Records from a dataset:
◇ ◇ ◇ ◇

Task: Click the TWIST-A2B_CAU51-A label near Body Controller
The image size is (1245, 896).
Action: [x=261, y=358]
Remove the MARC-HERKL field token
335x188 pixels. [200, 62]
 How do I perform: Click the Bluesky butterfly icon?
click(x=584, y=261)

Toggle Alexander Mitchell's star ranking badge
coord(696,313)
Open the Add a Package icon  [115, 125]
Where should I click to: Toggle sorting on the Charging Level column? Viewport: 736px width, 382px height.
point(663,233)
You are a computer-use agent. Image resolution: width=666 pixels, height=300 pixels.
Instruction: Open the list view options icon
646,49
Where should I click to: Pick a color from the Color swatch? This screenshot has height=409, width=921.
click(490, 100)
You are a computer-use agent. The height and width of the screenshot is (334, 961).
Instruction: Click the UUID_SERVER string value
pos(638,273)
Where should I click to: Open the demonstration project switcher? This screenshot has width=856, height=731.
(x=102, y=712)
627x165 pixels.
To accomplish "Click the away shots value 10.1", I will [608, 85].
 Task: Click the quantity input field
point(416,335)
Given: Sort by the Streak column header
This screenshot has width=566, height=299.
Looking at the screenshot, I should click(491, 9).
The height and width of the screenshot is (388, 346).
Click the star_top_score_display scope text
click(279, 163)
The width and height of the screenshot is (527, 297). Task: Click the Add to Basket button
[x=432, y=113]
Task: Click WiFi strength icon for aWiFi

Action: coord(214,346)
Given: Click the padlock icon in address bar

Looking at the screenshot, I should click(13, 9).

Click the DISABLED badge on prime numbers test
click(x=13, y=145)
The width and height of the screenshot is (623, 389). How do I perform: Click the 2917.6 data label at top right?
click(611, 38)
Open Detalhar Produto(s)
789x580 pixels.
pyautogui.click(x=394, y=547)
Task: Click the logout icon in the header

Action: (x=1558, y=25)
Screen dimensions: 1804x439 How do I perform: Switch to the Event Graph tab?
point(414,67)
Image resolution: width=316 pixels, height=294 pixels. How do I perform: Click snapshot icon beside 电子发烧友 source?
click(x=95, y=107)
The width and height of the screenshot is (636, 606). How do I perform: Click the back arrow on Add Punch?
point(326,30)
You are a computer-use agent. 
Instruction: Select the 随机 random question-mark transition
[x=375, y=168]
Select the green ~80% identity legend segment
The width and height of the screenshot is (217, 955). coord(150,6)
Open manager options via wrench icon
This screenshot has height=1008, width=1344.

◇ ◇ ◇ ◇

Your objective: Filter the records for the word "computer" and show every line that has it.

Exercise solution:
You are a computer-use agent. Image resolution: width=666 pixels, height=300 pixels.
You are a computer-use agent. The height and width of the screenshot is (334, 961).
You are a computer-use agent. 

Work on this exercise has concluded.